Guéant : "L’ensemble du pays doit être vigilant"

  • A
  • A
Partagez sur :

INTERVIEW - L'ancien ministre de l'Intérieur appelle de ses vœux la création d'un fichier européen du terrorisme mais aussi un changement de mentalité.

Quatre jours seulement après la capture du suspect-clé des attentats de Paris, Salah Abdeslam, la Belgique a été frappée par une série d'attentats qui ont fait au moins 34 morts et plus de 200 blessés. Des mesures de sécurité supplémentaires ont été prises dans la foulée par tous les Etats européens mais pour l'ancien ministre de l'Intérieur Claude Guéant, c'est un effort à plus long terme auquel il faut se préparer. "C’est l’ensemble du pays qui doit être vigilant", a-t-il déclaré mardi soir sur Europe 1, estimant que cette vigilance doit devenir une "politique ouverte et assumée".

"Des actions qui s’inscrivent dans la durée". "Tout ce qui est fait pour améliorer la sécurité, comme par exemple le renforcement des contrôles aux frontières ou le renforcement des patrouilles de police et de gendarmerie comme l’a décidé le ministre de l’Intérieur ce matin, cela va dans le bon sens. Il faut effectivement protéger et dissuader au maximum les terroristes d’intervenir", a déclaré Claude Guéant. "Mais au-delà de la compassion qui se manifeste et de la solidarité que tout le monde exprime au profit des Belges, il faut absolument que nous ayons des actions encore plus déterminées et surtout des actions qui s’inscrivent dans la durée", a ajouté le ministre.

Et Claude Guéant de développer un exemple récent. "Prenons par exemple les chemins de fer : chacun sait que des contrôles ont été mis en place à la gare du Nord et qui portent sur les passagers s’embarquant dans le Thalys. Qu’ai-je remarqué ces derniers jours ? Que les bagages légers n’étaient plus contrôlés, on ne contrôlait plus que les bagages lourds, les valises. C’est une faille dans le dispositif", a-t-il détaillé, avant d'ajouter : "oui, il faut prendre des précautions, mais que ce soit une politique assumée".
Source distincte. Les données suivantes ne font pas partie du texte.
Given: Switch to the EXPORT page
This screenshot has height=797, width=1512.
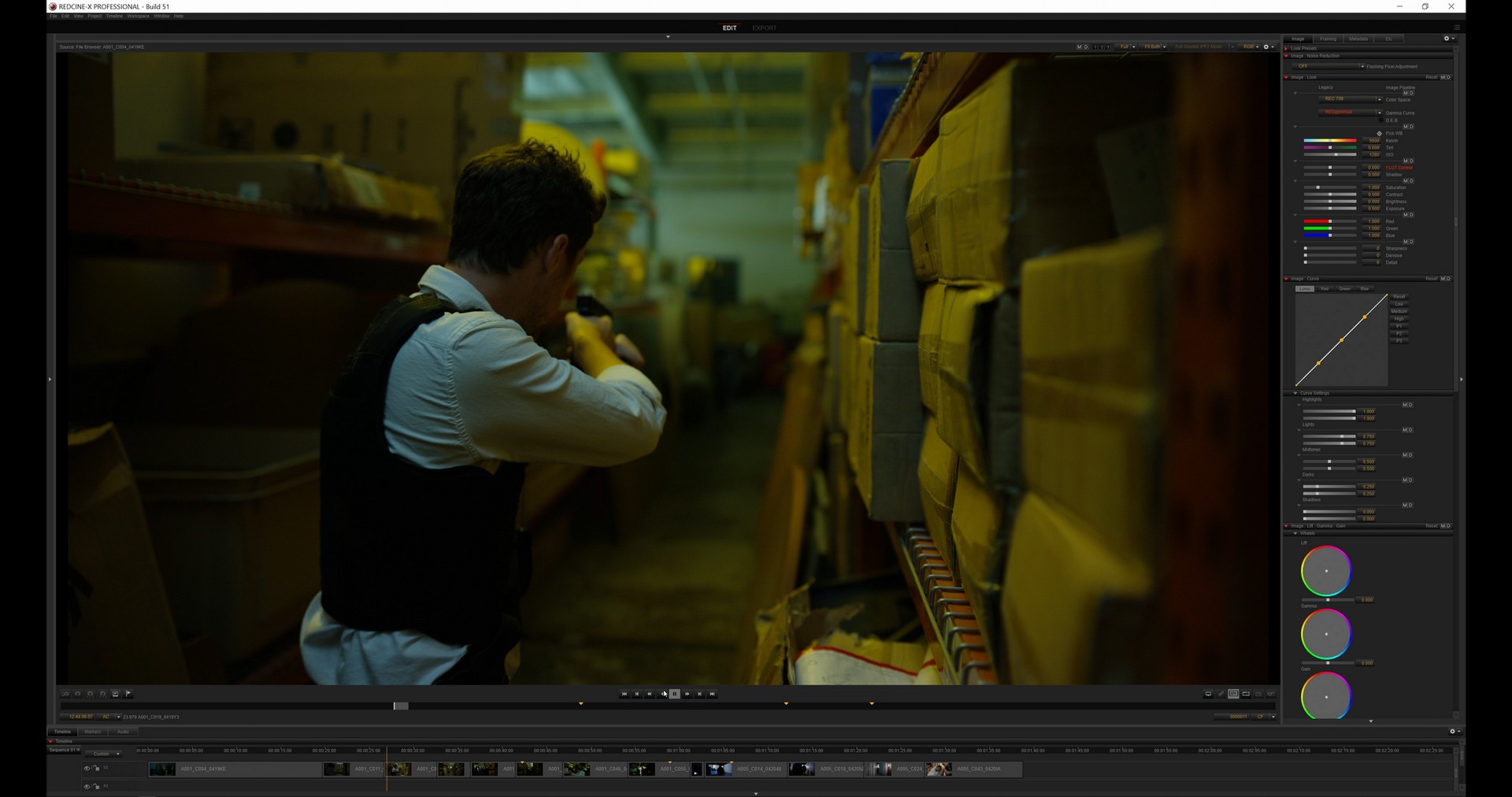Looking at the screenshot, I should point(764,28).
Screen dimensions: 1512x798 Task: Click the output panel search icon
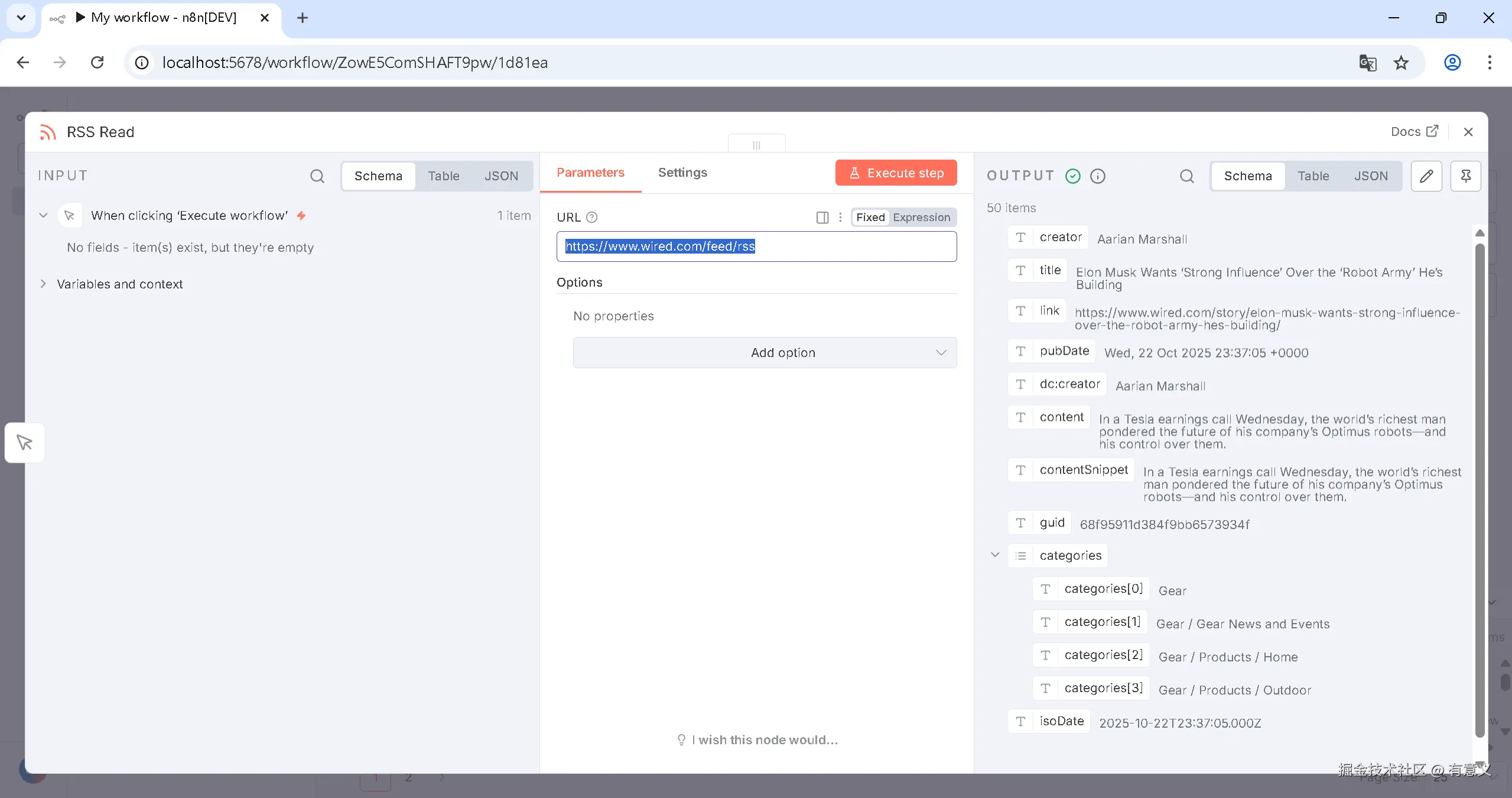[x=1186, y=176]
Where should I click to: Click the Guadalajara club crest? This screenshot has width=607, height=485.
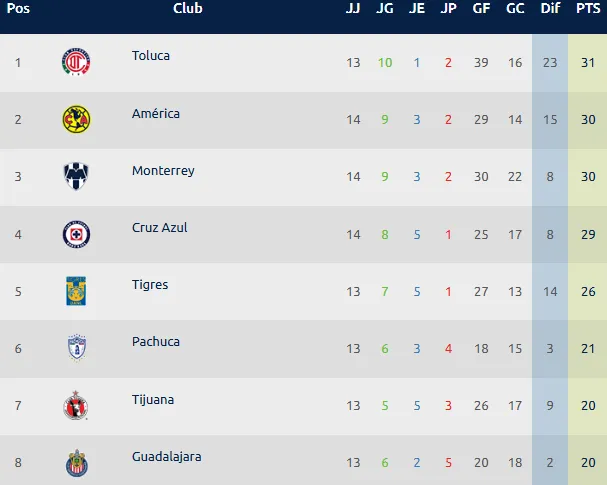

"Je voyais récemment dans un article de presse que des consignes avaient été données aux établissements scolaires afin qu’ils se protègent davantage, que les élèves et les enseignants obéissent à certains réflexes de sécurité. Pourquoi ne pas le dire ouvertement, pourquoi faire cela de façon subreptice ? Ce ne sont pas seulement les établissements scolaires, c’est l’ensemble de la population française qui doit prendre des précautions. C’est l’ensemble du pays qui doit être vigilant", a-t-il poursuivi. "Il faut que, secteur d’activité par secteur d’activité, il y ait des conduites de sécurité. Il y a un pays qui vit depuis des dizaines d’années dans l’insécurité : Israël. En Israël, on prend des précautions et c’est une politique ouverte et assumée, je ne vois pas pourquoi on le ferait de façon cachée", a-t-il souligné.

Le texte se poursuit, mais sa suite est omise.